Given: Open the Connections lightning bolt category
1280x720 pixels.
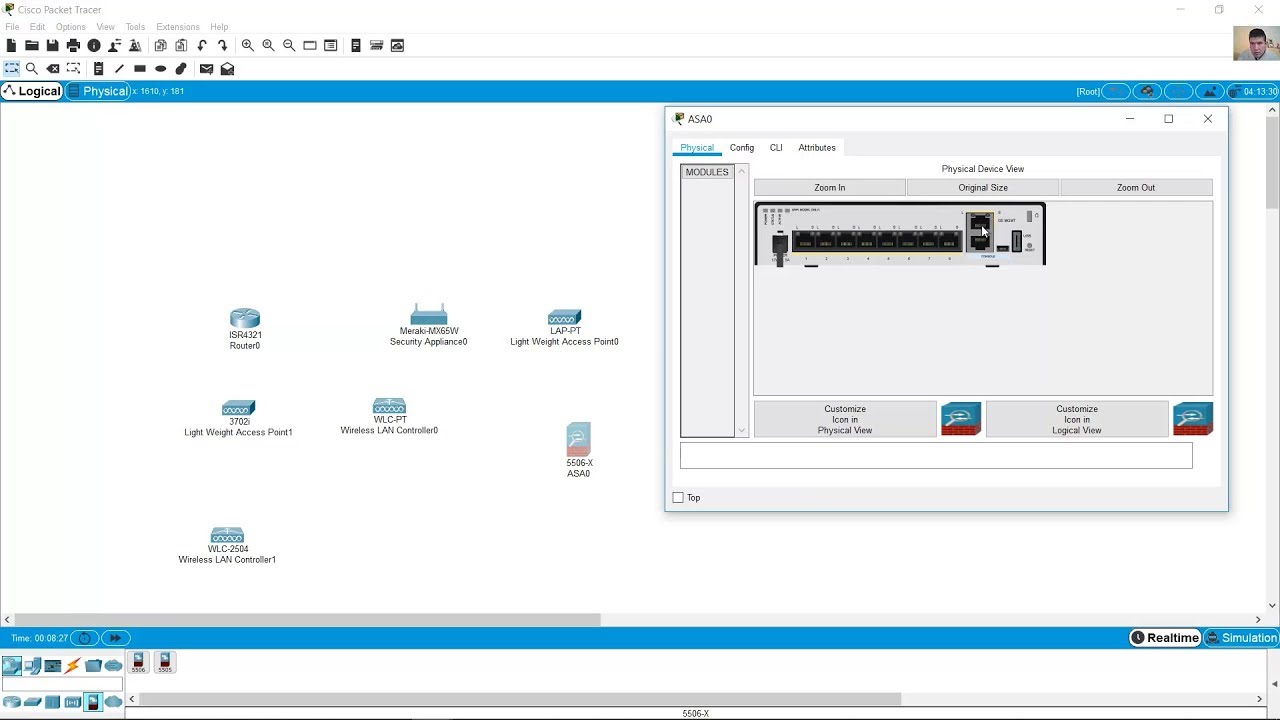Looking at the screenshot, I should [72, 665].
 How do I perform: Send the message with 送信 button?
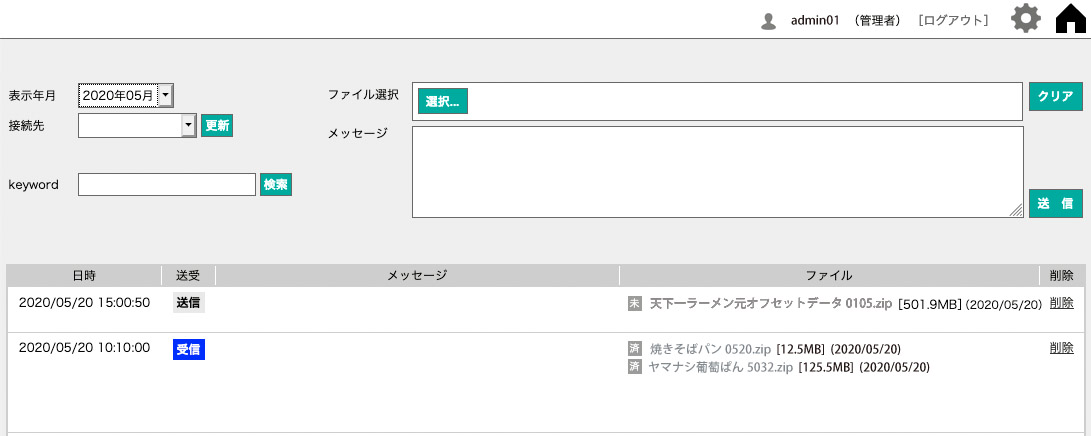tap(1055, 203)
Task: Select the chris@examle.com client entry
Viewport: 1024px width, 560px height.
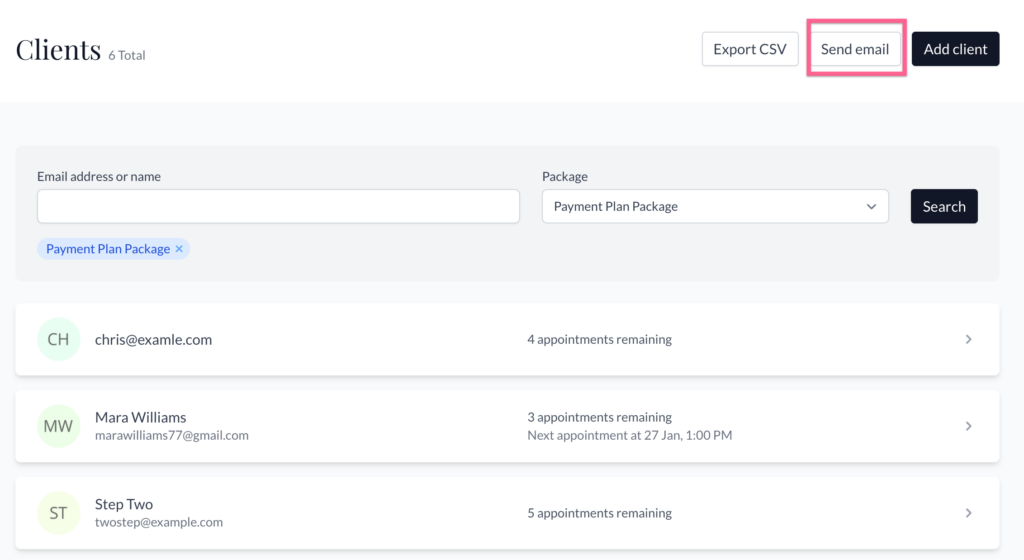Action: tap(153, 339)
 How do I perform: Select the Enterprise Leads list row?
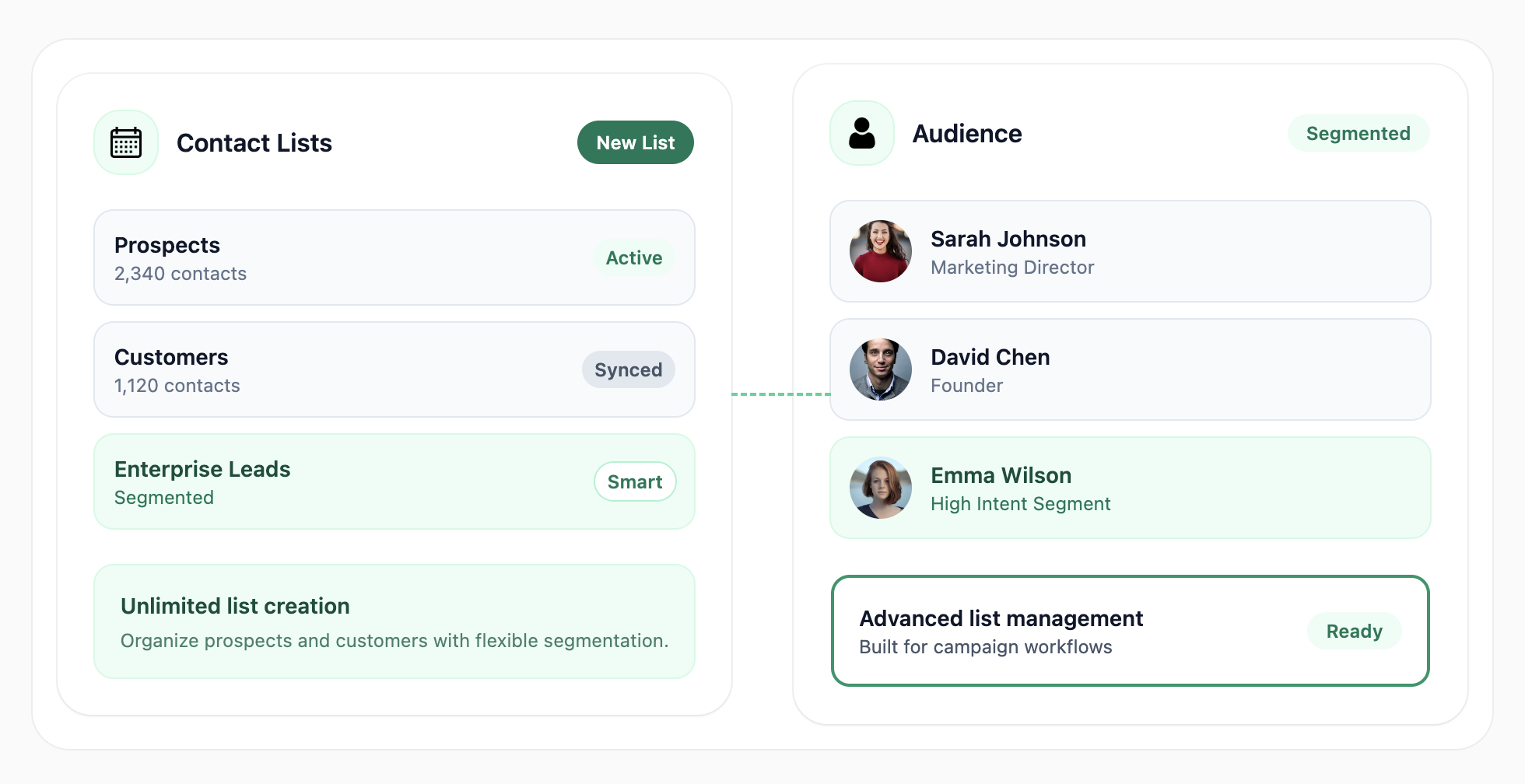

TASK DESCRIPTION
The reply should hold an exact repeat of the entries from their opening line through the line with "Task: Select the", and no pictures at all.

WORKED SOLUTION
Given: Open the Connections lightning bolt category
1280x720 pixels.
Looking at the screenshot, I should [72, 665].
 How do I perform: Send the message with 送信 button?
tap(1055, 203)
Task: Select the chris@examle.com client entry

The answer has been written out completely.